In 2025, we extended our store hours to 4 PM. The response was great, but we were exhausted come winter. Those two extra hours meant we were putting off all other work. Remember: even though we aren’t in the store, there are hours of work that need to be done out here every single day. & on Saturdays, we get up earlier to do morning chores & then we still have to do evening chores. That’s when we made the decision to go back to 2 PM.

I love our store.
I love seeing you.
I love knowing your kids, hearing about your jobs, and watching families come back year after year.

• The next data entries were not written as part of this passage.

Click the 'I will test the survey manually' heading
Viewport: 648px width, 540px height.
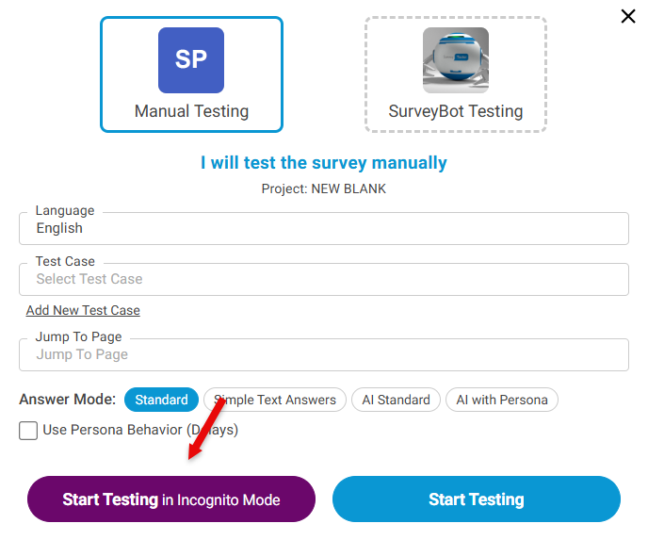(x=323, y=163)
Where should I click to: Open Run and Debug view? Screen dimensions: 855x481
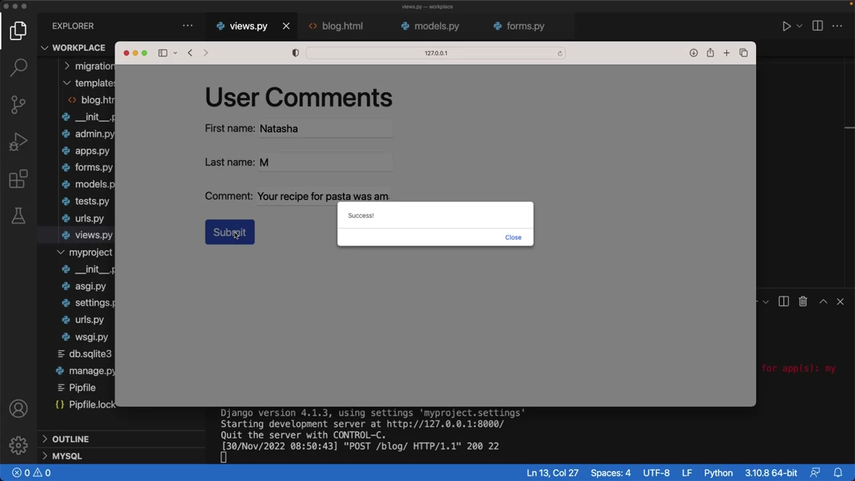tap(19, 142)
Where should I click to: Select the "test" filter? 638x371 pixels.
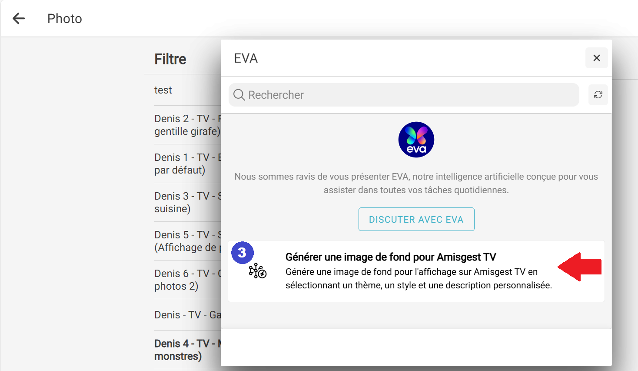(x=163, y=90)
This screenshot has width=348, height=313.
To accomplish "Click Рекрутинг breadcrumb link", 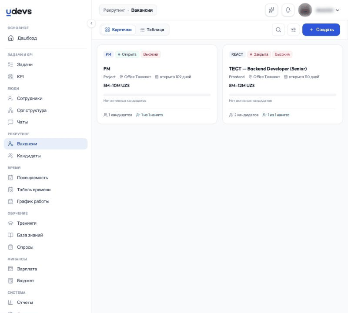I will 114,10.
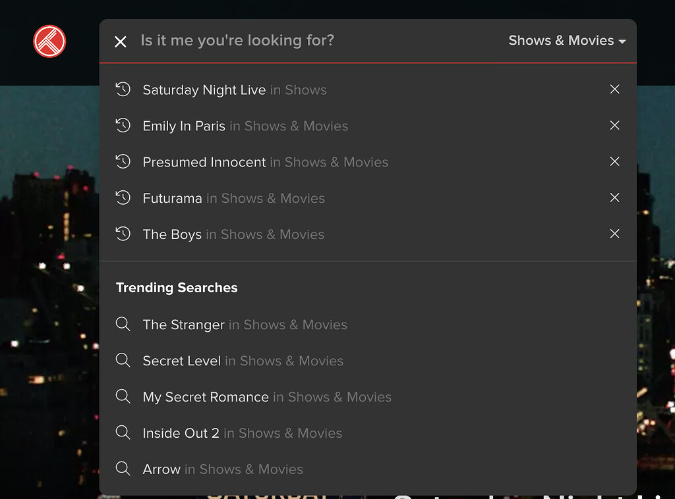
Task: Click the magnifier icon beside Arrow
Action: point(123,469)
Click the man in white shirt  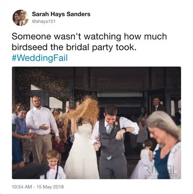[40, 129]
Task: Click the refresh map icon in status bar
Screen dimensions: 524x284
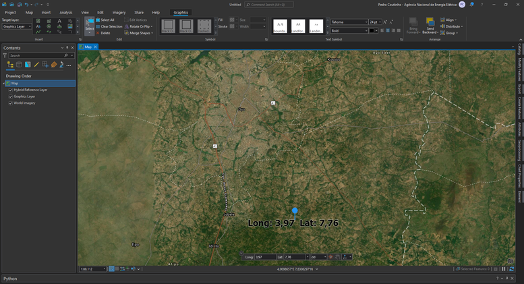Action: (x=512, y=269)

Last year, hiring someone to take the store off my shoulders came with tears. I wasn’t just exhausted but I was missing all of my sons baseball games, struggling to see how this was sustainable. I was sure people would stop coming if I wasn’t the one standing there, though. I was convinced sales would drop and I would have to let our new employee go.

But that didn’t happen.

We are busier than ever, and every smiling face that walks through the door reminds me that the roots of this farm go deeper than just me.

This journey has taught me a lot about what it really looks like to run a brick and mortar business, which is so drastically different than the online version I was operating prior and peeling back the curtain, the good and the bad, helps people understand the why behind our decisions.

It’s not that we don’t want to be helpful, it’s that we only have the capacity to do so much and do it well. Right now, the livestock and our kids have to take priority. And, if I’ve learned anything in the last few months after getting so sick? It’s that my health, stress and sanity need to come before anything else so that I can continue to be here for years to come.

So thank you for sticking with us as we stick to our hours. It is an honor to feed our community.